Resin jewellery is made with epoxy or UV resin, which is a kind of plastic. Epoxy resin cures slowly over several hours or days, whereas UV resin only cures when exposed to sunlight or a UV lamp. Resin can be poured directly into settings (bezel cups) such as rings and necklaces, which is known as a drip pour. For more flexibility, artists often choose to use silicone moulds into which the resin is poured and set. We create these cabochons (resin “stones”), pearls and charms (blanks) so that we can let clients see the colours before setting it in the metal “findings”.
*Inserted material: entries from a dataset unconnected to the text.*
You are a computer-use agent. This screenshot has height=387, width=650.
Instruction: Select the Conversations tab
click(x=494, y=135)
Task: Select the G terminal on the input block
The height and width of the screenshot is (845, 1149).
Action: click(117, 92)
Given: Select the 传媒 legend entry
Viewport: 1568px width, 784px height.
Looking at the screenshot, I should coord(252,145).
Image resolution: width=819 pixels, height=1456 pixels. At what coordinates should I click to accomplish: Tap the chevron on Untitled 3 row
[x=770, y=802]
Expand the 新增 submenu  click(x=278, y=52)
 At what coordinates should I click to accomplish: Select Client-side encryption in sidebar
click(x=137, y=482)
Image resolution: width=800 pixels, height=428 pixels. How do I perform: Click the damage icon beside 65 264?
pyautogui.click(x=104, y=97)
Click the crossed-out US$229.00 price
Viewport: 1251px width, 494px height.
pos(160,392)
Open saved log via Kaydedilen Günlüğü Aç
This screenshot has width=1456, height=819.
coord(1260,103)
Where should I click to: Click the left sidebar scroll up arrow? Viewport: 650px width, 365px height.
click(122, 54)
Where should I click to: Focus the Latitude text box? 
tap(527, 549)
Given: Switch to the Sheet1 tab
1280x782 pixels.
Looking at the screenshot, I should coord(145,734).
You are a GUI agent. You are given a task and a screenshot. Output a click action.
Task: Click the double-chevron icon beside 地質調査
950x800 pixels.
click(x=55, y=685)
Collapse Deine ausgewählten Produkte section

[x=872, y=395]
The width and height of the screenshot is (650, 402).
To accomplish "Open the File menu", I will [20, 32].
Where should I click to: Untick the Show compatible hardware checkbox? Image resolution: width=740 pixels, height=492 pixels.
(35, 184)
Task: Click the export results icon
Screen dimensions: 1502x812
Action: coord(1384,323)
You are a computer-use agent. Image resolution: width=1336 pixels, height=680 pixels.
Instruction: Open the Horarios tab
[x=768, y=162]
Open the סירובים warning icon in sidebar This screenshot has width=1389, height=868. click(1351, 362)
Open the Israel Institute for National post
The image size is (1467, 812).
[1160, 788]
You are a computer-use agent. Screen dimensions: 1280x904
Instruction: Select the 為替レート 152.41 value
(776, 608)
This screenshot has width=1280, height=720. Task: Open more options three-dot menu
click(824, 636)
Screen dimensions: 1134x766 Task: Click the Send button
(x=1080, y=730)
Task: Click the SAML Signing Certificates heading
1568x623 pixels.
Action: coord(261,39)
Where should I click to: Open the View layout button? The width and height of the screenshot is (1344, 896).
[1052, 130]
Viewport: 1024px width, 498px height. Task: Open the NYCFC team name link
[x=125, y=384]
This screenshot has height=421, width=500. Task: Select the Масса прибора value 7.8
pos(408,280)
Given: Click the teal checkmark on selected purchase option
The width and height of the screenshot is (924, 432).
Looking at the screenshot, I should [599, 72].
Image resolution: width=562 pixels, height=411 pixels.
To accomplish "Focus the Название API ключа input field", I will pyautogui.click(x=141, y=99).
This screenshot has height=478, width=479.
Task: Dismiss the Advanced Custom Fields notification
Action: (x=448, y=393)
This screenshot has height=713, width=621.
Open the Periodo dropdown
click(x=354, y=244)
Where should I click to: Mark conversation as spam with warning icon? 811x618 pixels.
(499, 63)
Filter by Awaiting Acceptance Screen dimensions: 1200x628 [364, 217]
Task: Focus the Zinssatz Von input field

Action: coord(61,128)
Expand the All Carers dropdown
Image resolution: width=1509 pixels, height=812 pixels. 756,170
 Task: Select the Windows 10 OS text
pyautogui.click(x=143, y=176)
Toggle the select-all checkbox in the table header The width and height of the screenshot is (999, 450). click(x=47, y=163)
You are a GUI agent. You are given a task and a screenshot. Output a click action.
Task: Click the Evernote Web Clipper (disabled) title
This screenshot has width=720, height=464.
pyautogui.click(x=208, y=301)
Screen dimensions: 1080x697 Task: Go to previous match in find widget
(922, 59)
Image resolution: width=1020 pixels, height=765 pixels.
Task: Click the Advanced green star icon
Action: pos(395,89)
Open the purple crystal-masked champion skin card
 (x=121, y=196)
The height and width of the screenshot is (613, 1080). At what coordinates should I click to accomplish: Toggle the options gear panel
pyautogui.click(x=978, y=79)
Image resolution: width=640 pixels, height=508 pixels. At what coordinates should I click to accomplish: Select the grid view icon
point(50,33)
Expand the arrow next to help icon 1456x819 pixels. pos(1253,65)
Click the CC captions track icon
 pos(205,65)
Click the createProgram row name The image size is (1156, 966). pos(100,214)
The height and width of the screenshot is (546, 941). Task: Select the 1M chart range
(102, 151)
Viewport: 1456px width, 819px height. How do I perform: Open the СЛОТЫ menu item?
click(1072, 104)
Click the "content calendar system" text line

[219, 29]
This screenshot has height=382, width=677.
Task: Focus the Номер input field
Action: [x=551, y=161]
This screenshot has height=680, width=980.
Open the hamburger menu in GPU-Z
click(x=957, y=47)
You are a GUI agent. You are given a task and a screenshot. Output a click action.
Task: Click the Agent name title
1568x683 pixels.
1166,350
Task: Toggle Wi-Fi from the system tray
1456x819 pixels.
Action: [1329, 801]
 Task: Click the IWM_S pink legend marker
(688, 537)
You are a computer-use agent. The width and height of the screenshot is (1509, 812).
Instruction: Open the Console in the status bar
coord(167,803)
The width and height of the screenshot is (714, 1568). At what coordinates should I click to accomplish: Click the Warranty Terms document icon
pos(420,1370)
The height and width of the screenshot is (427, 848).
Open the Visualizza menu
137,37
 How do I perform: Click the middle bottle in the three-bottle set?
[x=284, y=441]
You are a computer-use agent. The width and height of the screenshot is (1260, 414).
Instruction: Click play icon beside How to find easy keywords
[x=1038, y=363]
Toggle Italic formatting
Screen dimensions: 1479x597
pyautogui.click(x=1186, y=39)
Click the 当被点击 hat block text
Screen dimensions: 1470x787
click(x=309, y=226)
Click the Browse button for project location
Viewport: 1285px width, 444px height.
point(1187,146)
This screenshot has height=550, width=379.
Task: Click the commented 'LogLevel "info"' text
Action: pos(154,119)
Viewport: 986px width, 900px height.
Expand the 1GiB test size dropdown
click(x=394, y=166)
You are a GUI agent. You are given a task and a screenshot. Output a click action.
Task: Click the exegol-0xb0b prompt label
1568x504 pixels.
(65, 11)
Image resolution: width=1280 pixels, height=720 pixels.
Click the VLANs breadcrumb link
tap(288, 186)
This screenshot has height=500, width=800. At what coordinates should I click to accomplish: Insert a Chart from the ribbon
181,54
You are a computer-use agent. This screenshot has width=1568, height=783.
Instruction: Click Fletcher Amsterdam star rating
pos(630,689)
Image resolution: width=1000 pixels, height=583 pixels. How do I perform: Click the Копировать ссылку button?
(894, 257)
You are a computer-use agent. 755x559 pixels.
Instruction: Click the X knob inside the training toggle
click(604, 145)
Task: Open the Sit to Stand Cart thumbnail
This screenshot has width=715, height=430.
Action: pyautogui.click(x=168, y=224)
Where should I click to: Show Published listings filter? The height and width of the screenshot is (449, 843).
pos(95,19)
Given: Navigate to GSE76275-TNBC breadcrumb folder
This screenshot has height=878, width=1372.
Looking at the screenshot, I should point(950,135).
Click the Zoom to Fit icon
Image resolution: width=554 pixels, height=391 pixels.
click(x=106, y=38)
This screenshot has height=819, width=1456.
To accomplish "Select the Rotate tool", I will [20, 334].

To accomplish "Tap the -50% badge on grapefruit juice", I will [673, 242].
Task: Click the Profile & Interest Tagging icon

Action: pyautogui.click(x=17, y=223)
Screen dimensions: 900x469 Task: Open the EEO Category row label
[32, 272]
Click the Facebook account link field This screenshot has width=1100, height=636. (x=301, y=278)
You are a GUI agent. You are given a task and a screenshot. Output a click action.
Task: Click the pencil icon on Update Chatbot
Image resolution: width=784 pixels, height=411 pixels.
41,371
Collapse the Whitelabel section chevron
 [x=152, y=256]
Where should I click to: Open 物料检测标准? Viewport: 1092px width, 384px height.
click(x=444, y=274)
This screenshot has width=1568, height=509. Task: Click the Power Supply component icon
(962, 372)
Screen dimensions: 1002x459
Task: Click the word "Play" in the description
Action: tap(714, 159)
mermaid teal cremation ash ring on brushed 3mm wire band
mermaid teal cremation ash ring on brushed 3mm wire band

Resin Pros
Resin is quite durable, water resistant and versatile. Because it’s cured at room temperature we can add all sorts of things such as birthstones, opalescent flakes etc. We can add hair, dried petals and fabric and they stay visible. Resin is less expensive to produce because of the speed at which it can be made, especially with UV curing resin and the cost of the materials. We can make several variations with different combinations of colour to give our clients more choice (not possible with the drip method). We can remake resin jewellery by other designers, capturing the ashes and re-setting them with fresh resin in our moulds.

Resin Cons
Sadly, resin isn’t completely water proof and it can be subject to going dull easily from misuse such as chemicals or heat, as with any plastic. It’s not as strong as most gemstones or glass. To keep resin jewellery at its best we advise clients to follow our care procedure. We can repair some issues like scratches but the results would never be as good as the original.

About Glass Jewellery

Glass can be melted onto a “mandrel”, a specially coated metal stick, or it can be fused in a kiln either by itself or in a plaster mould. Glass jewellery is made using a technique called glass fusing or lampworking, both of which require very high heat and special tools. Just like with resin blanks, these can be set in metal afterwards.

teal glass cremation charm ashes, solid sterling silver core for Pandora bracelets, memorial jewellery by Tree of Opals
teal glass cremation charm by Tree of Opals

Glass Pros
Glass is much stronger than resin and is waterproof. The jewellery can be worn for swimming (although the chemicals might react with the silver or gold). It’s plastic-free and some people think it’s more natural. The pieces retain their shine more easily and are very hard.

Glass Cons
Glass is much more expensive to produce than resin which can drive the cost up a little. Each piece takes days to make and some of the pieces break during the cooling process. Although we can add hair, it would burn away in the flames and isn’t visible. We’re unable to add birthstones and the colours aren’t as deep or complex sometimes as the resin pieces. We only make one of each piece for the client so we can’t check that clients like them.

Glass or Resin Cremation Ash Jewellery?

In our opinion, glass is a durable and hard-wearing option. It’s great if you need a piece to last a lifetime of wear and tear and is worth the extra. Resin is great for versatility and if you want certain colours and shapes, to see a lock of hair or birthstone and you’re able to look after the jewellery. The pros and cons of glass or resin cremation ash jewellery means that they are both a good choice and we’re happy to help you decide if you’re stuck.

Glass Ash Charm Sets pink glass cremation charm and fairy pink cremation ash charm resin. Resin or glass jewellery?
pink glass cremation charm and fairy pink cremation ash charm resin. Resin or glass jewellery?